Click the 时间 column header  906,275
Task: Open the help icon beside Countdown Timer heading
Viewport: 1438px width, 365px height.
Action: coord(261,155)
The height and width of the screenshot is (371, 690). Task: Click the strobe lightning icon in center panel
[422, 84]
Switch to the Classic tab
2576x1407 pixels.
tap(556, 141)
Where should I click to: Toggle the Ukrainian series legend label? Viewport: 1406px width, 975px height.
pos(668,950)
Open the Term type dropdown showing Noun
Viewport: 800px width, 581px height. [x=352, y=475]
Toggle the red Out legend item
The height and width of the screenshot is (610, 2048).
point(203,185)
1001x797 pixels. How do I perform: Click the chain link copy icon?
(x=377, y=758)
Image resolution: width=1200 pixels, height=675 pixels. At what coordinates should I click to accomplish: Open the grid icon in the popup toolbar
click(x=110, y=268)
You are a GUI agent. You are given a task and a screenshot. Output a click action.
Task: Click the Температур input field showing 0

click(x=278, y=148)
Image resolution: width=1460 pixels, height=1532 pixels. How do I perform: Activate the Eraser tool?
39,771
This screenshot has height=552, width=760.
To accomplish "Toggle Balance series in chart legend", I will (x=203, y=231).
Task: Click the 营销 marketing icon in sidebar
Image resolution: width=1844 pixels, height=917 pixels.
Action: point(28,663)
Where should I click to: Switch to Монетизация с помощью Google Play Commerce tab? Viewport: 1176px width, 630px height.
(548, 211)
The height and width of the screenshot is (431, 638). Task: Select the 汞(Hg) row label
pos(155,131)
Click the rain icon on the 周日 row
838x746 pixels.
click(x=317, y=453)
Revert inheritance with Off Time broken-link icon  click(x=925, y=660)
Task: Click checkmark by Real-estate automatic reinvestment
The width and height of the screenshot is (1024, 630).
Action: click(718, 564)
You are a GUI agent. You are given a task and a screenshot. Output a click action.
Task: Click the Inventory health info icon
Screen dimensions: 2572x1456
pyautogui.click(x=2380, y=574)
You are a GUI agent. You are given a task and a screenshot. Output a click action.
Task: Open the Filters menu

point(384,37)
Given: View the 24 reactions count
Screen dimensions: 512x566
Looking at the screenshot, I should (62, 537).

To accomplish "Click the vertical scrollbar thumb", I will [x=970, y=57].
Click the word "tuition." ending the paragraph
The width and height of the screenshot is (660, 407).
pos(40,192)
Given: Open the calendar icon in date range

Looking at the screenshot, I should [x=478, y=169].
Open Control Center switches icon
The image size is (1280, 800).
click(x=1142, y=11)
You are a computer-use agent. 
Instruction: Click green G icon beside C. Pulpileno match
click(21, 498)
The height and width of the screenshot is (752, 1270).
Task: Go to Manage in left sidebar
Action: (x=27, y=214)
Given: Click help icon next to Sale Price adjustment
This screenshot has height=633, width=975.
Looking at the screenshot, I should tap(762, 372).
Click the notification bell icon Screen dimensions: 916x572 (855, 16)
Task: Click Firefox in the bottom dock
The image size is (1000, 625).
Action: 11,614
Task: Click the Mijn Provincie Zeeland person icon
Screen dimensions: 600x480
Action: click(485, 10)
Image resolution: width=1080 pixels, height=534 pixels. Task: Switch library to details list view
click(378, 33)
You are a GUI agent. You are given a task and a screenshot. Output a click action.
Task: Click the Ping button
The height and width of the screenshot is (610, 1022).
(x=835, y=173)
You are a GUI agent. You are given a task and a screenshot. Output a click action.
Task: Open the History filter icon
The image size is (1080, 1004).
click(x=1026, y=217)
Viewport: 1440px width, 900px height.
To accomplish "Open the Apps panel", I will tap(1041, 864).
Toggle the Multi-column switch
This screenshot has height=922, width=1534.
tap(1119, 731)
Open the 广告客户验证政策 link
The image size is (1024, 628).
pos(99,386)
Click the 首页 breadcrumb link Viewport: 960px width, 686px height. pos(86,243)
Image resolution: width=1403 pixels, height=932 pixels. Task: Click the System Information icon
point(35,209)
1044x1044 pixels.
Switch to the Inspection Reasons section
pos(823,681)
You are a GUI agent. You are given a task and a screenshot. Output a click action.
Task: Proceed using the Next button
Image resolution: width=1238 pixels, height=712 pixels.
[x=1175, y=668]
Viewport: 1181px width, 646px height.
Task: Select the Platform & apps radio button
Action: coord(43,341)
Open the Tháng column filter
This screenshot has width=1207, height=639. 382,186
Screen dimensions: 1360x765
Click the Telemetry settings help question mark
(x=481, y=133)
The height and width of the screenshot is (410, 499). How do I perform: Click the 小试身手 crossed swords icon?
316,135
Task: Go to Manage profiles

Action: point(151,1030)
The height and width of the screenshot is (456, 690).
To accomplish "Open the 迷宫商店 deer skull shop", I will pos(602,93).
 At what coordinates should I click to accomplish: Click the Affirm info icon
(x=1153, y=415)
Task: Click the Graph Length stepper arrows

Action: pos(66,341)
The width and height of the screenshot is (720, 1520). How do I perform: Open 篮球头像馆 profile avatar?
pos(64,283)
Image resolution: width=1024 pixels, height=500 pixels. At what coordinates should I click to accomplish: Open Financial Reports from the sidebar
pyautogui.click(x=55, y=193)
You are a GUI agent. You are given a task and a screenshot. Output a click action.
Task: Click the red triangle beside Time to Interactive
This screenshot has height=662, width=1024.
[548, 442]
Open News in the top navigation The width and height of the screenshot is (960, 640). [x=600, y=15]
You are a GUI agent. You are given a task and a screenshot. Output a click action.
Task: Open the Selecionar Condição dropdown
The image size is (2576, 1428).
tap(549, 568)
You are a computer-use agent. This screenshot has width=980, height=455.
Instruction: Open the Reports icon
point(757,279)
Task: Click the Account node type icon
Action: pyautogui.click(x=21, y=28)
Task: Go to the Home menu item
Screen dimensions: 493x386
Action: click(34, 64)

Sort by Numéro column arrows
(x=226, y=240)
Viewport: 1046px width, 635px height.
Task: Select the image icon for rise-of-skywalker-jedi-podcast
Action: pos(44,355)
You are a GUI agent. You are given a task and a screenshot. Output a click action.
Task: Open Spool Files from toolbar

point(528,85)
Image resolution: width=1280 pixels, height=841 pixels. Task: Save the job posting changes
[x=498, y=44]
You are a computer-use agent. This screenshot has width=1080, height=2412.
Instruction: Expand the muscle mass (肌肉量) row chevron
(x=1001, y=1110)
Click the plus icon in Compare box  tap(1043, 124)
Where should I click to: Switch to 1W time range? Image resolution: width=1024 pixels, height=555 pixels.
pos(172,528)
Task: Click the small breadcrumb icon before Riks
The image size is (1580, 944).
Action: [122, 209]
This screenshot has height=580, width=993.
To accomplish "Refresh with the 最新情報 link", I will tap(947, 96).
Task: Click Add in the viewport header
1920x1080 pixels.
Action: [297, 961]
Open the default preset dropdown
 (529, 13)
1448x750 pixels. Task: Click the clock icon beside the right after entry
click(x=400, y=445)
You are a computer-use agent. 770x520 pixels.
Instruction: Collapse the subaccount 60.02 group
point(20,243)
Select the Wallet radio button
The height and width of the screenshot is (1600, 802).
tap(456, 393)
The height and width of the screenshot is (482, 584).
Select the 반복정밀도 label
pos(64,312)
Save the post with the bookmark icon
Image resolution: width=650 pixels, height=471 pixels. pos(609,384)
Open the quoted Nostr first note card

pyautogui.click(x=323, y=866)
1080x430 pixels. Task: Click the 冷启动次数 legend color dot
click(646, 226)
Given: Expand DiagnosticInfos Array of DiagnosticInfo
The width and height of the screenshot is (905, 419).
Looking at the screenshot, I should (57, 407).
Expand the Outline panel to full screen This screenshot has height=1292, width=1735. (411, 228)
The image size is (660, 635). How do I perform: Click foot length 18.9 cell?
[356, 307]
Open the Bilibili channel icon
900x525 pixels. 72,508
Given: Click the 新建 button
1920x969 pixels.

────────────────────

ACTIVITY.
Where does the string "item" appear in the records? Copy every line that holds it.

RESPONSE TO THE EXERCISE.
Toggle the red Out legend item
Task: Go to the Home menu item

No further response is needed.